Pour le conseil du président Bassirou Diomaye Faye, les sages n’ont fait que rétablir la légalité face à un passage en force textuel. « Lorsque nous avions saisi le Conseil constitutionnel, c’était parce qu’il y avait une violation de la procédure constitutionnelle prévue au cours de la séance plénière du 29 juin, avec des moyens tirés de la violation des procédures », a rappelé Me Cheikh Ahmadou Ndiaye.
En accédant à la requête de l’exécutif, la haute juridiction valide point par point le constat de carence qui entachait les débats parlementaires. « Le Conseil, faisant droit à la demande, a annulé.

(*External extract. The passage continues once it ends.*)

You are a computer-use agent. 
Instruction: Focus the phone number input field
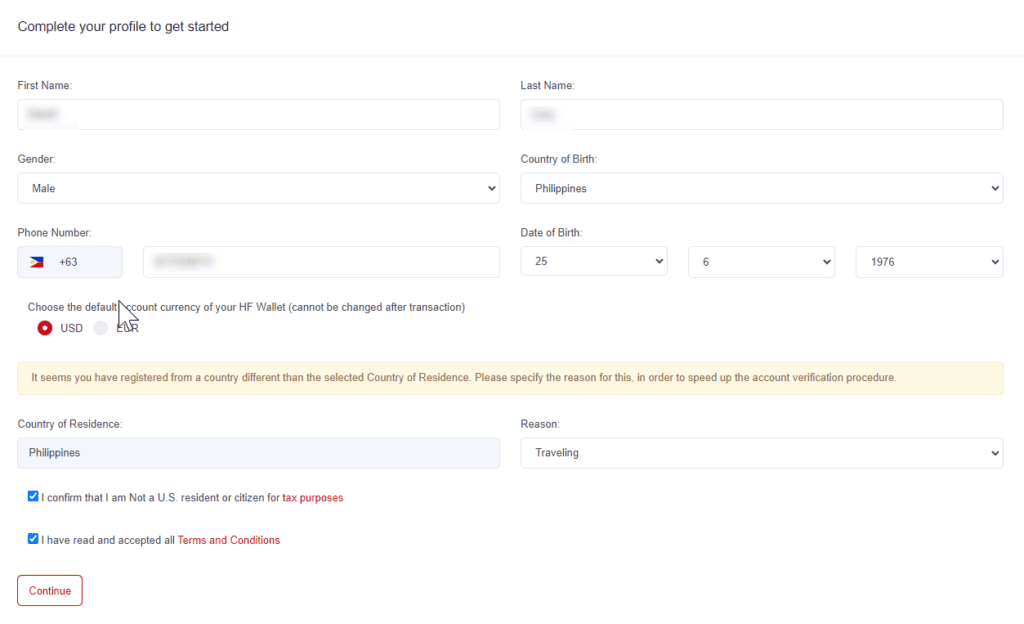(x=321, y=262)
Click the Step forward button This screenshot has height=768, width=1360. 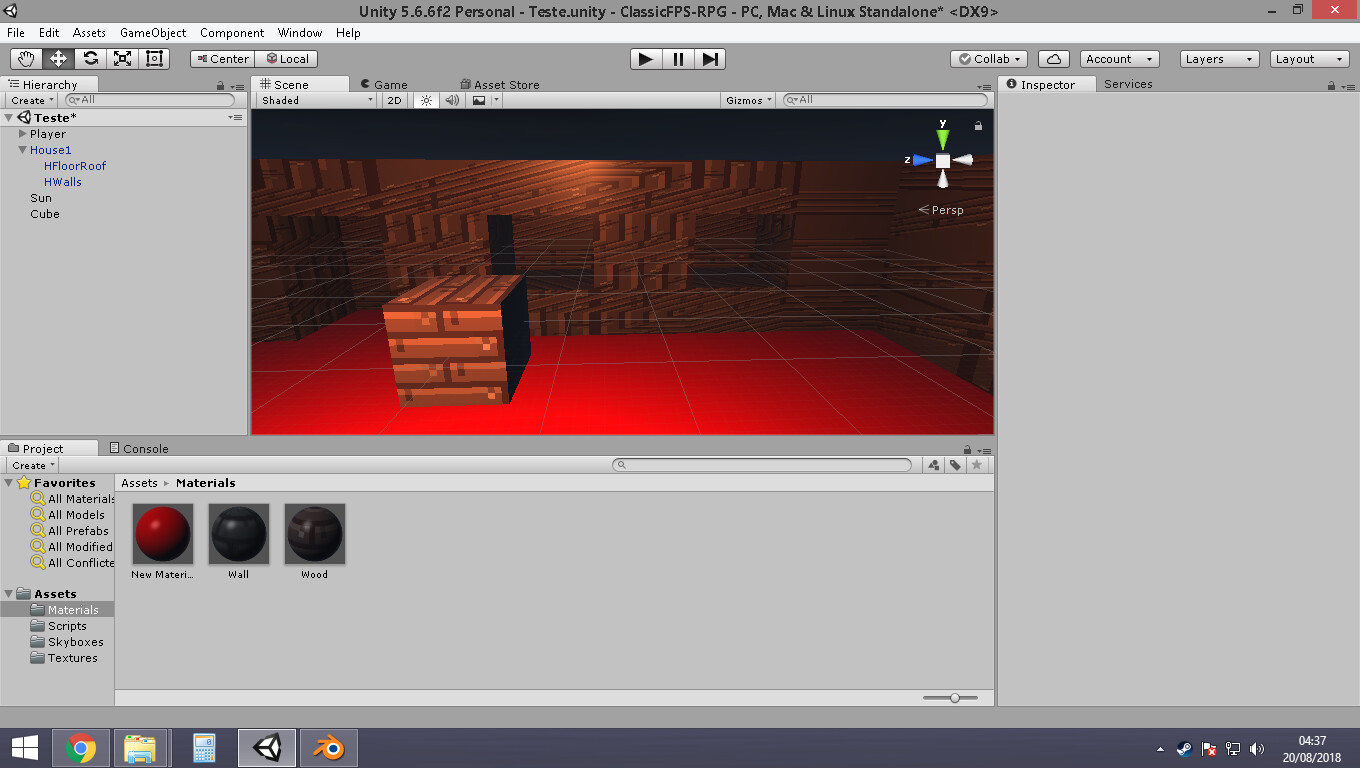click(710, 59)
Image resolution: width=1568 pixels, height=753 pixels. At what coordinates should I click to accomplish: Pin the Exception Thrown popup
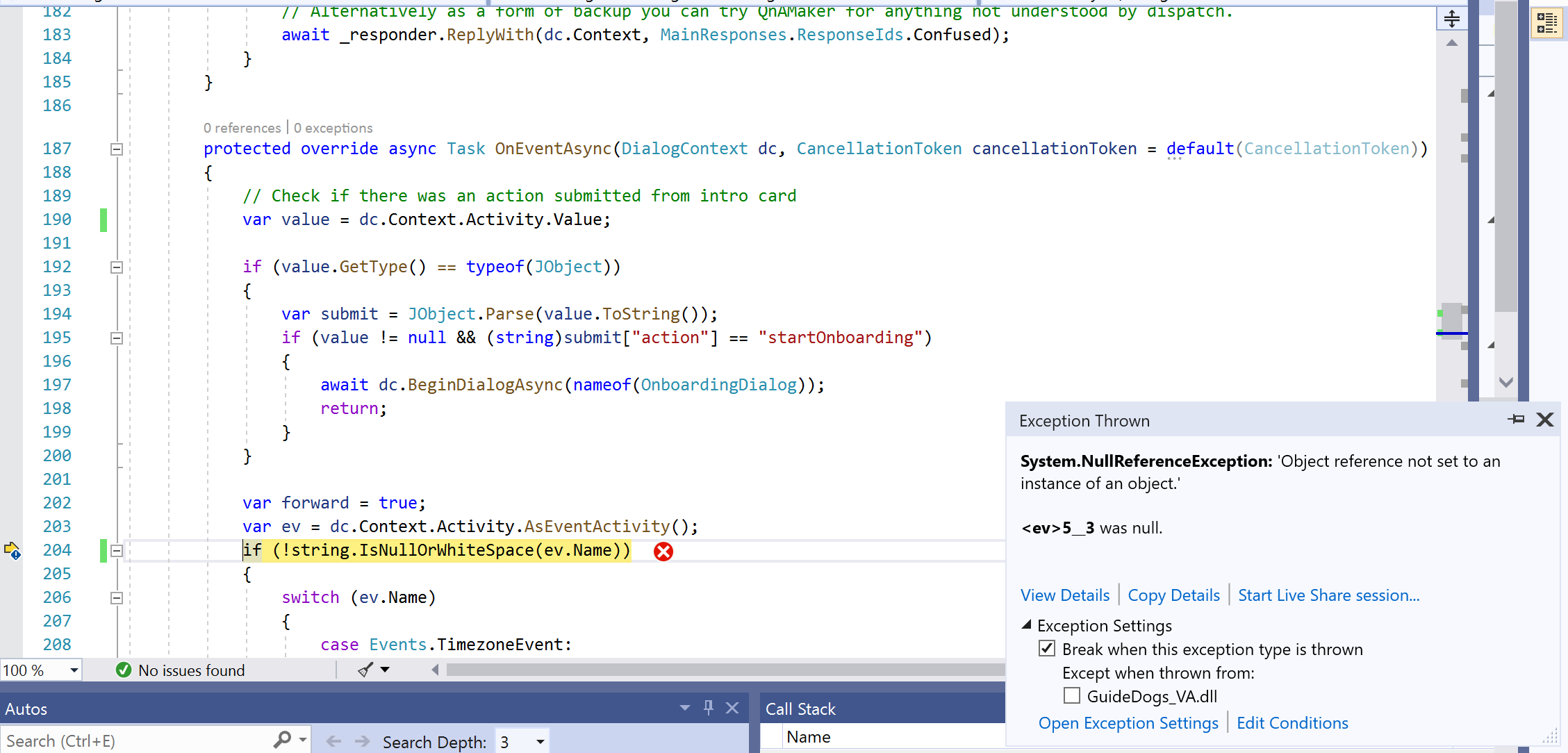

Ça veut dire simplement que la procédure n’a pas été respectée, n’a pas été faite selon les termes définis par la Constitution », tranche l’avocat.
Sur les conséquences immédiates de ce verdict pour l’ordonnancement juridique sénégalais, le constat de Me Cheikh Ahmadou Ndiaye est sans appel : « La loi est annulée, donc elle est censée n’avoir jamais existé. » Un retour à la case départ absolu qui efface juridiquement le vote électrique du 29 juin et confirme le coup d’arrêt historique infligé à la majorité parlementaire.